Closed abuelnasr0 closed 1 year ago
@mattdangerw , Is this issue assigned to someone else ? If not I am going to work on it.
@shivance Take a look at the paper. Or search for sbert at google. That's different than passing the two sentences to the same model and get a score between 0-1. That is called cross-encoder. The approach in the paper is to pass only one sentence to the model and the model will generate an embedding that holds the semantic meaning of the sentence where you can compare it to other sentences embeddings to get similiar sentence.
@abuelnasr0 can you assign me this issue ?
@NiharJani2002 I am not a mentor bro. That's missunderstanding. I am asking the mentors if they are interested to add this example. And I will add it.
@abuelnasr0 okay.
@abuelnasr0 sounds good to me! I think this would make for a great keras.io example, especially since IIUC correctly this is a more complex fine-tuning procedure on top of BERT/RoBERTa pretrained models. I like this idea a lot!
I think the thing to do here would be to show creating a custom model and training it one top of either a BertBackbone
or RobertaBackbone
, much like this section of our getting started guide. https://keras.io/guides/keras_nlp/getting_started/#fine-tuning-with-a-custom-model
I would first try to get a proof of concept colab working for yourself, then when you think of having a good overall flow, convert that to a keras.io "tutobook" and make a PR there. See https://github.com/keras-team/keras-io#creating-a-new-example-starting-from-a-ipynb-file
The overall goal should probably be twofold here...
Thanks!
@abuelnasr0 please be respectful to all community members. Filing an issue does not mean that someone owns it or even that it is a good fit for our library. If we decide to proceed and you would like to work on it please let us know but we want to foster a community of respect and goodwill.

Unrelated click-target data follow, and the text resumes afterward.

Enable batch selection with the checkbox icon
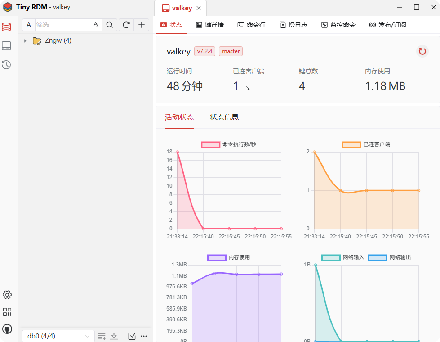This screenshot has height=342, width=440. tap(131, 336)
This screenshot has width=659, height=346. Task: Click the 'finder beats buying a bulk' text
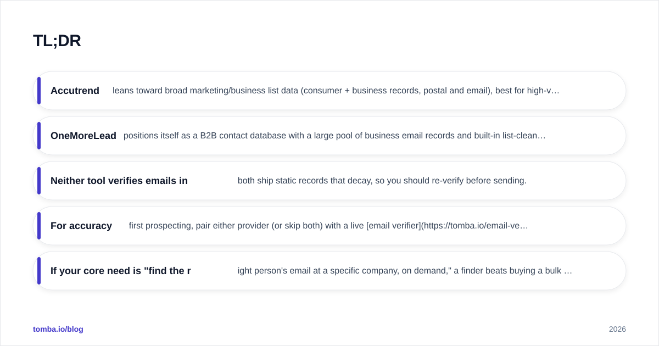point(512,271)
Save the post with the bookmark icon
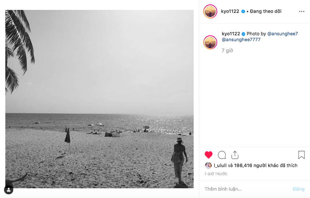 point(301,155)
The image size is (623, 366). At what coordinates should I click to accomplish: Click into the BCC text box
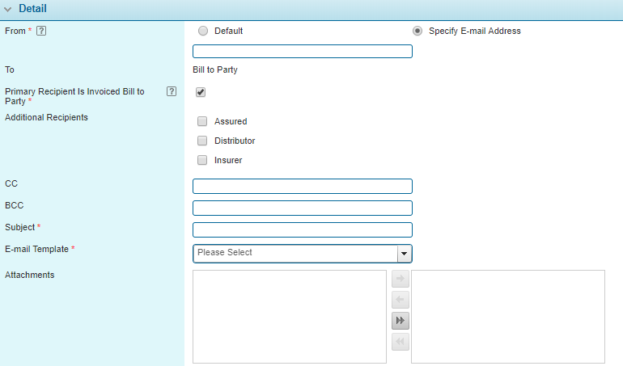point(303,208)
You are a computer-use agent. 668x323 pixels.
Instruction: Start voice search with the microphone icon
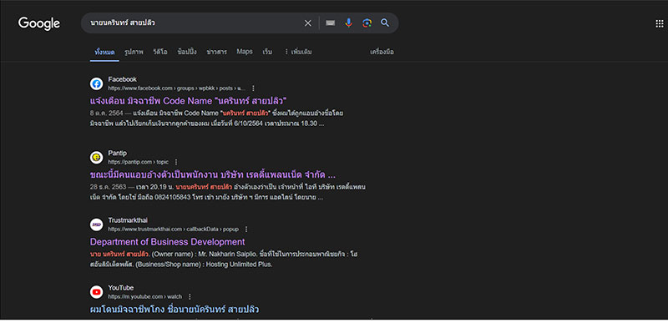click(x=348, y=23)
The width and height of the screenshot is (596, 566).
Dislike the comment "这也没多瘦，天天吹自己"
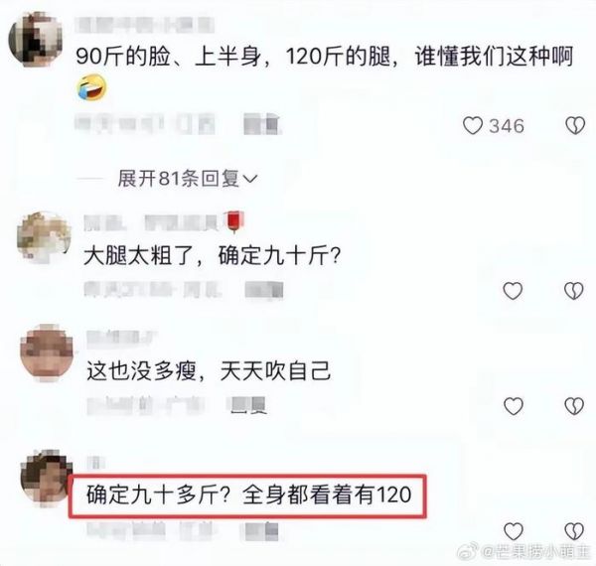[x=574, y=406]
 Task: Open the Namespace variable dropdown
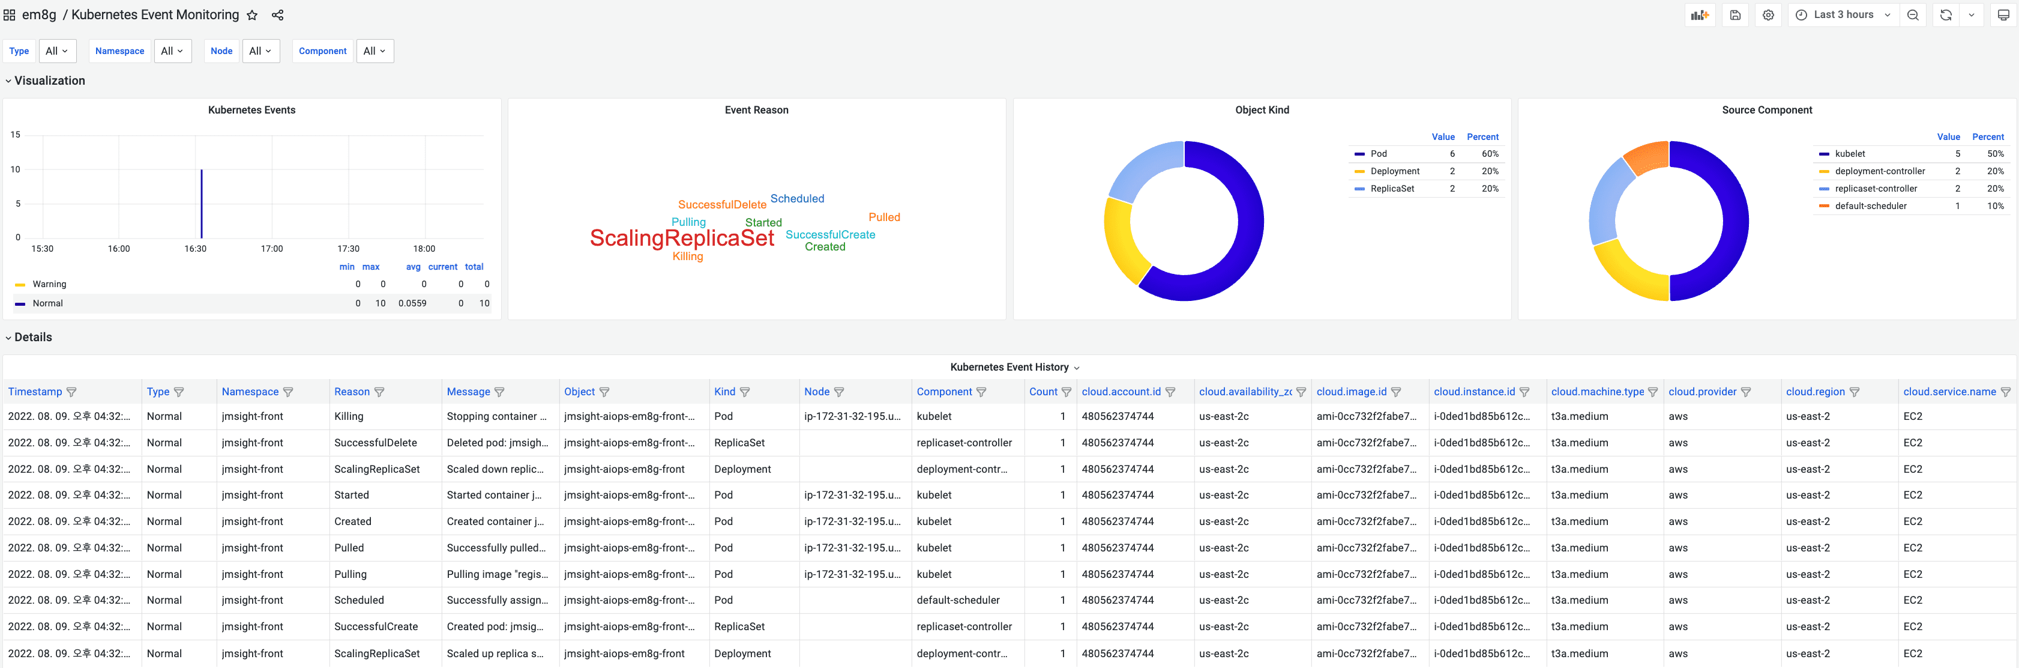click(x=172, y=51)
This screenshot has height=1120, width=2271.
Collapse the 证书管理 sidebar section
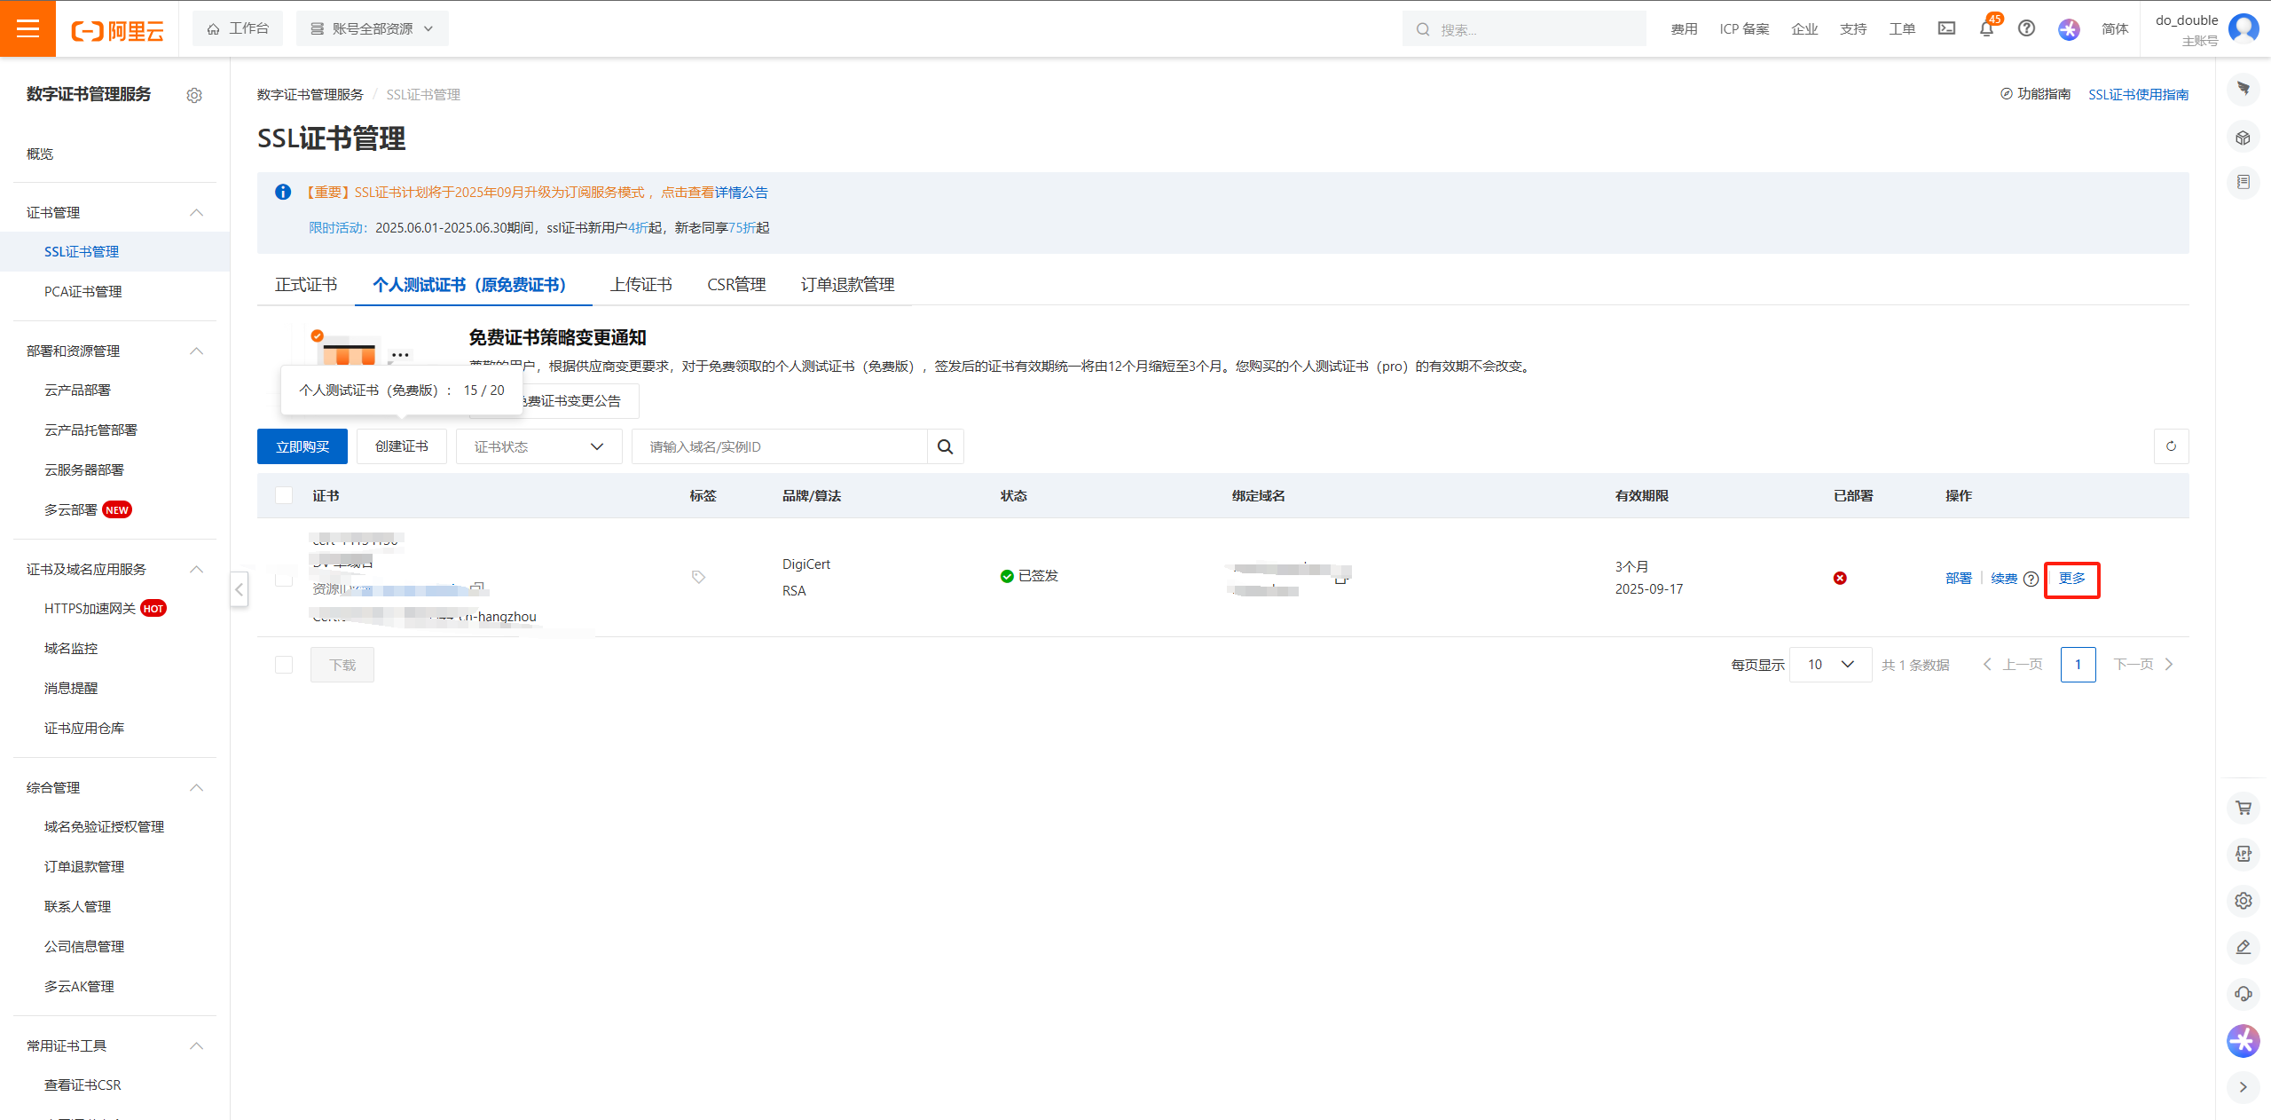[x=197, y=212]
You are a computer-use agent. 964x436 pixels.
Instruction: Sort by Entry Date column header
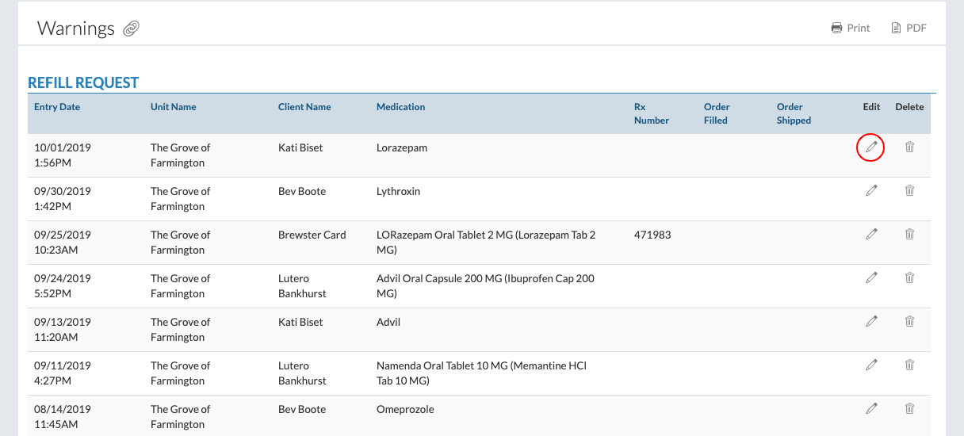57,107
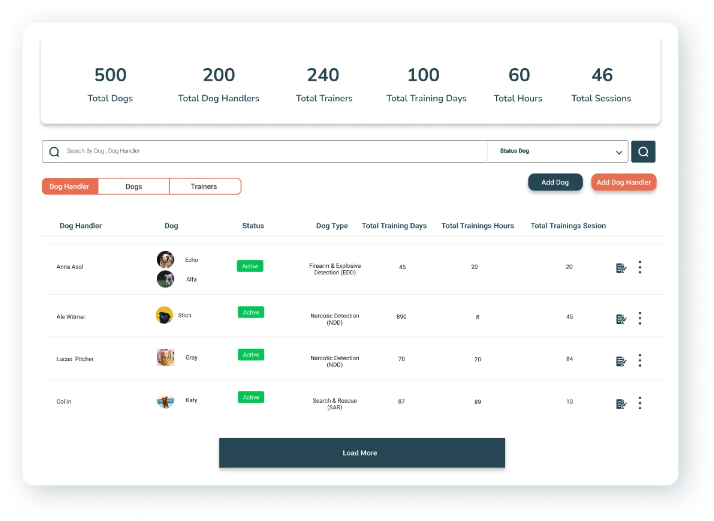Click edit note icon for Ale Witmer
The height and width of the screenshot is (521, 714).
click(621, 319)
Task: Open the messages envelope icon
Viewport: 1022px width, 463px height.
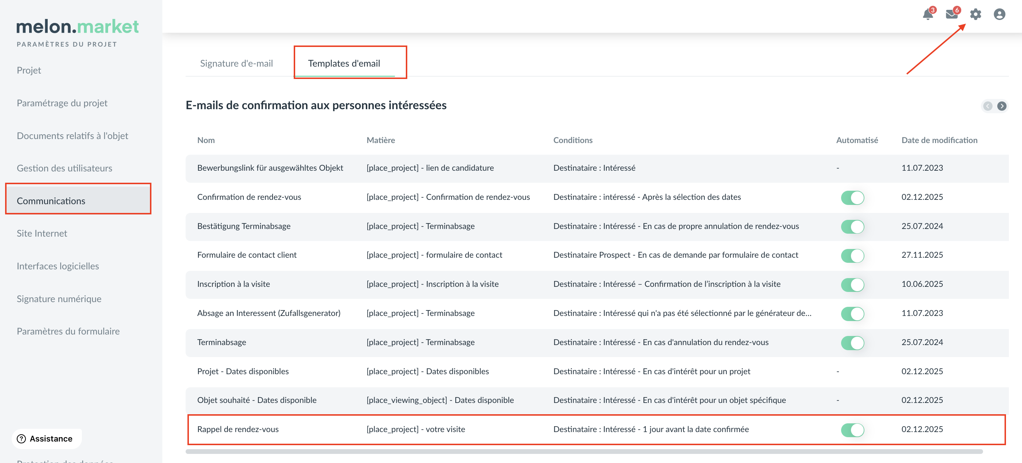Action: 951,15
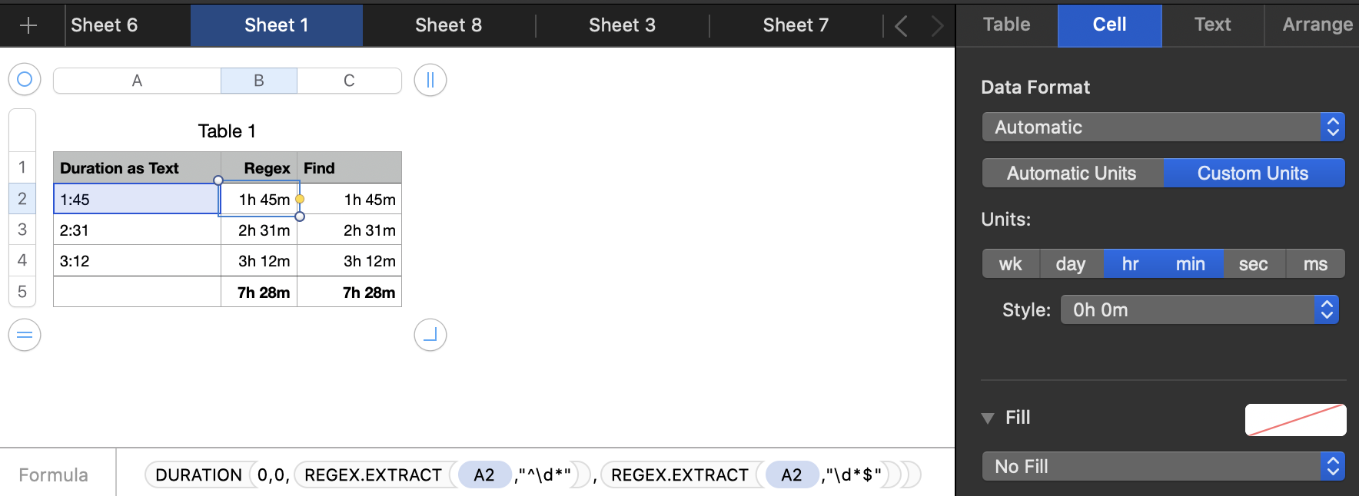
Task: Select Automatic Units button
Action: pos(1072,174)
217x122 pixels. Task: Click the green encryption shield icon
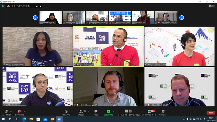[x=3, y=6]
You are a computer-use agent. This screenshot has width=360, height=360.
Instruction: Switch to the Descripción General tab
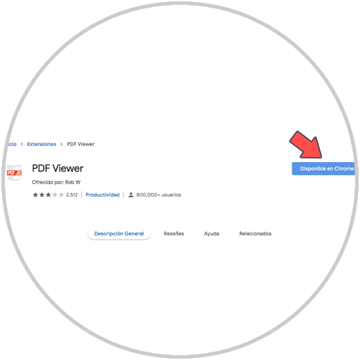(x=119, y=233)
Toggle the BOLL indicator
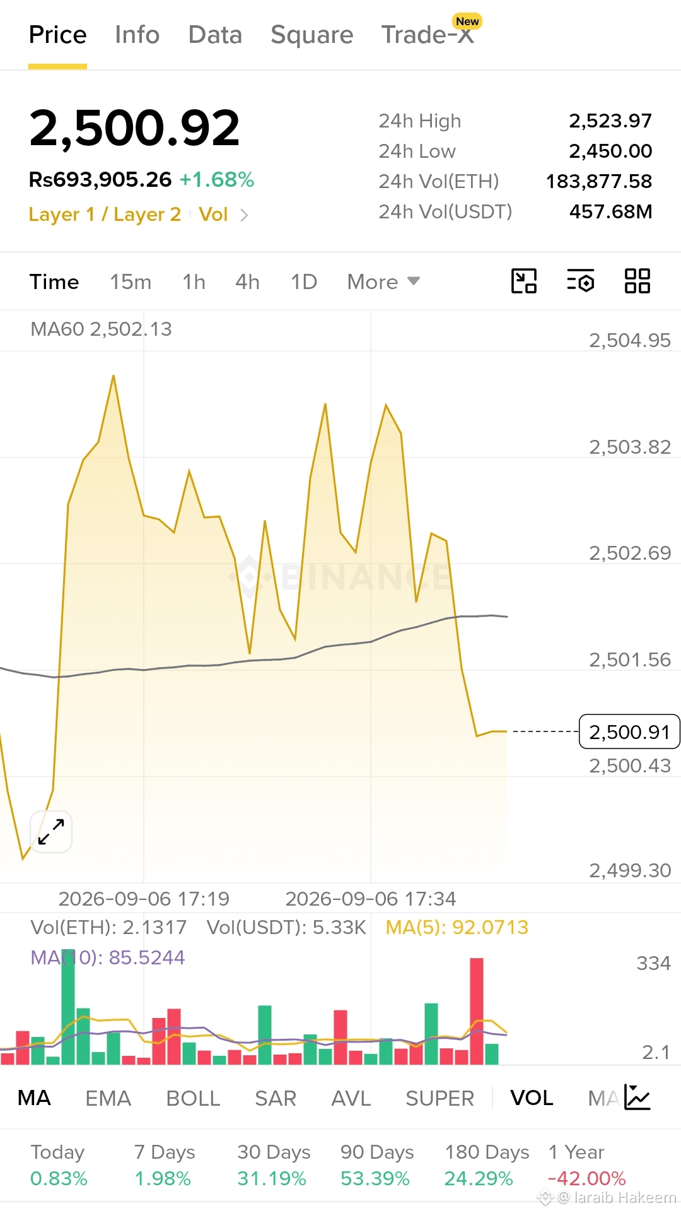Viewport: 681px width, 1213px height. tap(193, 1098)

@mattdangerw it's only one backbone that will be used. I will create a colab with the example and send the links as soon as I finish.
it's only one backbone that will be used.
Ah I see now from the paper, the siamese network structure shares weights between the two towers? So effectively, one backbone, invoked twice?
So effectively, one backbone, invoked twice?
yes exactly, I didn't train a siamese network in keras at all. but I think if I passed two inputs to the same backbone and get two outputs and put a loss function in top of them it will work fine and the weights of the model will be updated without any problem.
@mattdangerw here is a colab with an example but it is not complete just the model and a small training example: https://colab.research.google.com/drive/1Pm5dlJVWq99D4yobse_oOjYe-BapCK4H#scrollTo=ywMubN_HiF60&uniqifier=1
the example uses the second approach in the mentioned paper (regression objective function).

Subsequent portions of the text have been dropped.